GREFFIER : Annie LESIEUR
COMPOSITION DE LA COUR LORS DU DÉLIBÉRÉ
Marie LE BRAS
: PRÉSIDENT DE CHAMBRE
Alain MOUYSSET
: CONSEILLER
Patrick SENDRAL
: CONSEILLER
ARRÊT : Contradictoire
prononcé par sa mise à disposition au greffe le 16 Décembre 2022,
les parties présentes en ayant été préalablement avisées dans les conditions prévues à l'article 450 du code de procédure civile, signé par Marie LE BRAS, Président et par Gaetan DELETTREZ, greffier auquel la minute de la décision a été remise par le magistrat signataire.

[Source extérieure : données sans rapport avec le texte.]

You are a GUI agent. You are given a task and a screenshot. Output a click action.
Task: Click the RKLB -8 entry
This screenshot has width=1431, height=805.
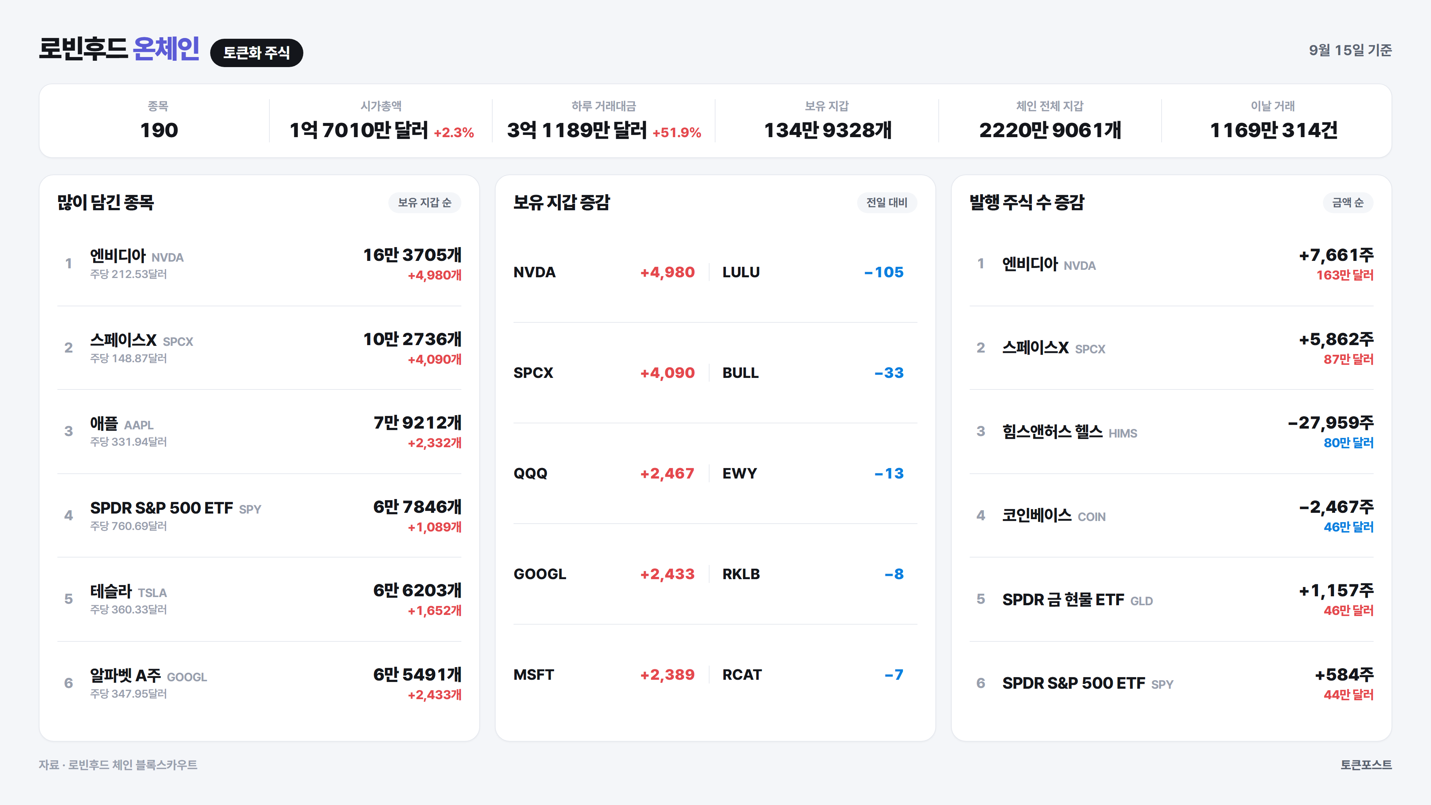(813, 574)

ORDONNANCE DE CLÔTURE : rendue le 08 février 2022
FAITS ET PROCEDURE
En avril 2007 Mme [P] a été engagée par la société MAISONS ET CITES SOFINORPA, bailleur social, en qualité de négociatrice. En conséquence d'un avis d'inaptitude délivré le 6 novembre 2017 par le médecin du travail son employeur l'a licenciée le 18 janvier 2018 pour inaptitude et impossibilité de reclassement. Par jugement ci-dessus référencé auquel il est renvoyé pour plus ample connaissance de la procédure le conseil de prud'hommes, saisi par Mme [P] le 18 février 2019 de réclamations indemnitaires au titre de son licenciement à ses dires dénué de cause réelle et sérieuse, a déclaré l'action prescrite, l'a déboutée de ses demandes et l'a condamnée au paiement d'une indemnité de procédure.

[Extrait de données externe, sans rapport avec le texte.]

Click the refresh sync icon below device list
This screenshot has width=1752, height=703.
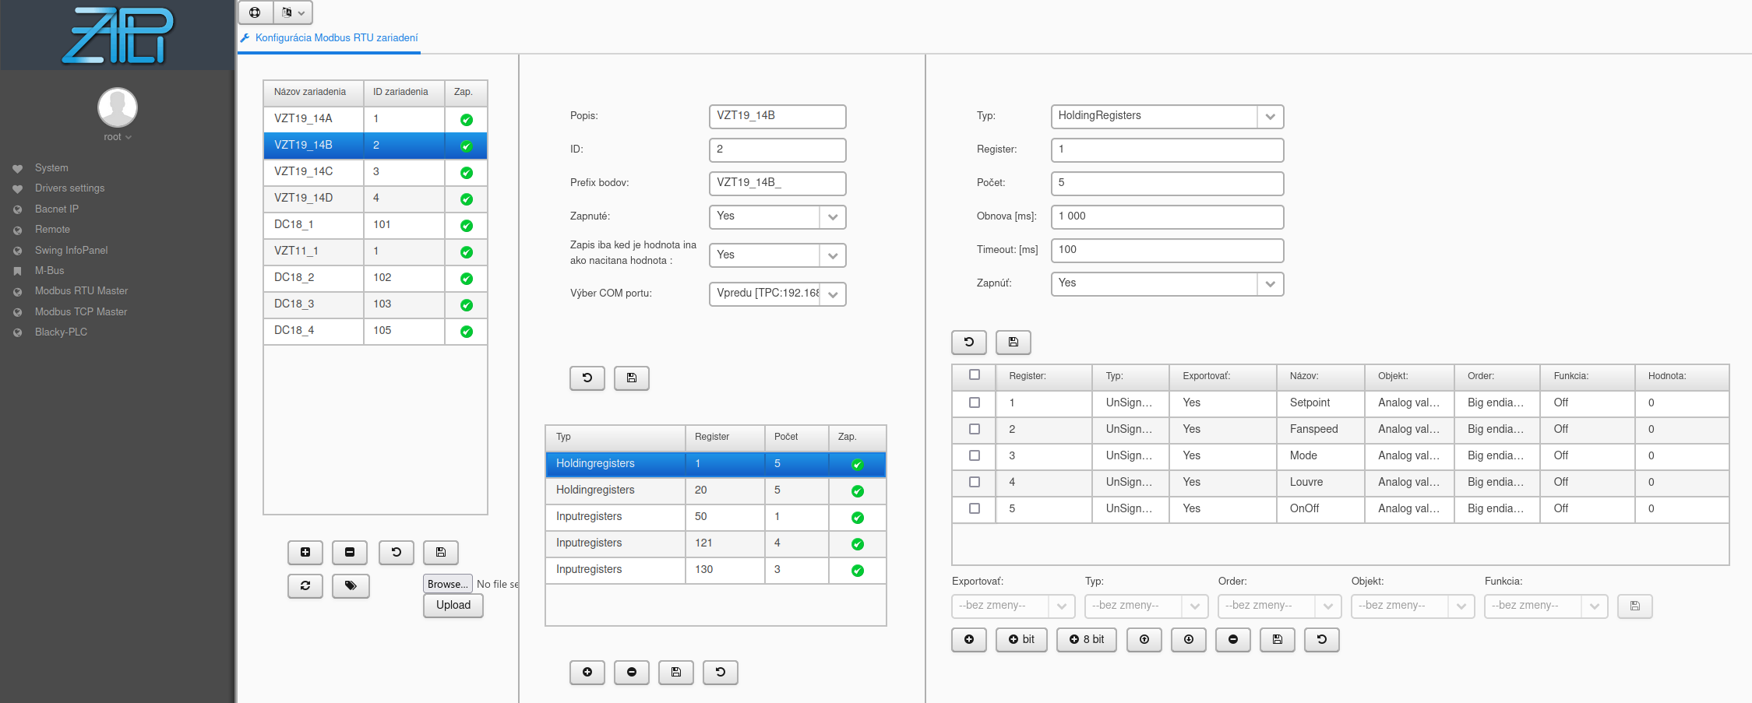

Vu l'appel formé par Mme [P] contre ce jugement et ses conclusions du 29/12/2020 tendant à son infirmation et à la condamnation de la société MAISONS ET CITES SOFINORPA au paiement d'indemnité de licenciement, indemnité compensatrice de préavis et congés payés afférents, dommages-intérêts pour licenciement sans cause réelle et sérieuse, dommages-intérêts pour manquements à l'obligation de prévention et indemnité de procédure
Vu les conclusions du 22 mars 2021 par lesquelles la société MAISONS ET CITES SOFINORPA demande à la cour à titre principal de :
«DIRE que les prétentions nouvelles formulées par Madame [P] à hauteur d'appel sont entachées d'irrecevabilité,
En conséquence, la débouter des demandes ayant trait au versement d'un reliquat d'indemnité de licenciement, de dommages et intérêts pour manquement à l'obligation de sécurité, à la capitalisation des intérêts et au versement de congés payés sur préavis;
CONFIRMER le jugement en ce qu'il a constaté la prescription de l'action en contestation du licenciement et débouté Madame [P] de sa demande en paiement des sommes de :
-26 939,25 euros à titre de dommages et intérêts pour licenciement sans cause réelle et
sérieuse
-4144,50 euros à titre de préavis
-2000 euros au titre de l'article 700 du Code de procédure civile
REFORMER le jugement en ce qu'il a octroyé à la Société la somme de 50 euros en application de l'article 700 du Code de procédure civile
CONDAMNER Madame [J] [P] à verser à la Société la somme de 3.500,00 euros en
application des dispositions de l'article 700 du code de procédure civile toutes instances
confondues»
MOTIFS
Dans sa rédaction applicable au litige l'article L 1471-1 du code du travail dispose que toute action portant sur la rupture du contrat de travail se prescrit par 12 mois à compter de la notification de la rupture. Il est par ailleurs de règle qu'en cas de notification de la rupture par lettre recommandée le point de départ du délai de prescription est la date de son envoi.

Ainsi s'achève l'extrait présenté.